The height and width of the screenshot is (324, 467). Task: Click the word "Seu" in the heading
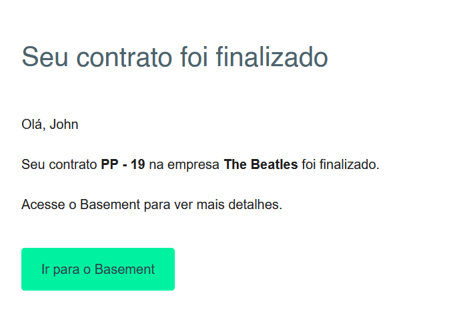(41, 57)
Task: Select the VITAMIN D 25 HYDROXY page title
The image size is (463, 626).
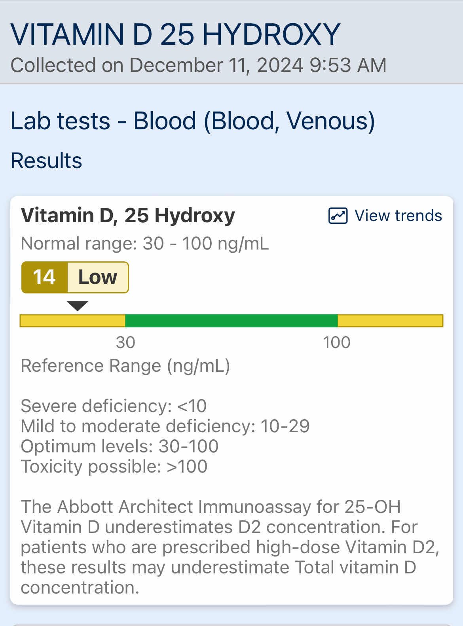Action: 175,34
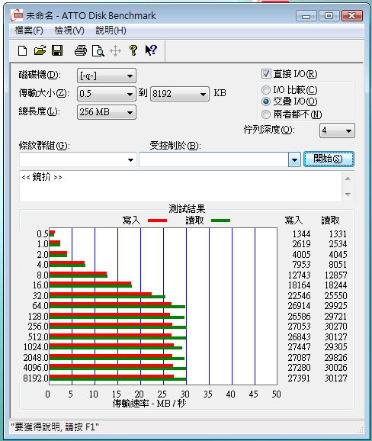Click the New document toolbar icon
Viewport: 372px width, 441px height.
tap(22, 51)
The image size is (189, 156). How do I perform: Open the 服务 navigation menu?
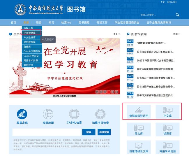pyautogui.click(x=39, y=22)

* * *

(Required work)
Give back exactly, and only, the lines from the one holding "The image size is (463, 626)." through the last line of the entries, with every picture omitted.

(Written answer)
The image size is (463, 626).
Action: 175,34
Click the New document toolbar icon
Viewport: 372px width, 441px height.
tap(22, 51)
The image size is (189, 156). How do I perform: Open the 服务 navigation menu?
pyautogui.click(x=39, y=22)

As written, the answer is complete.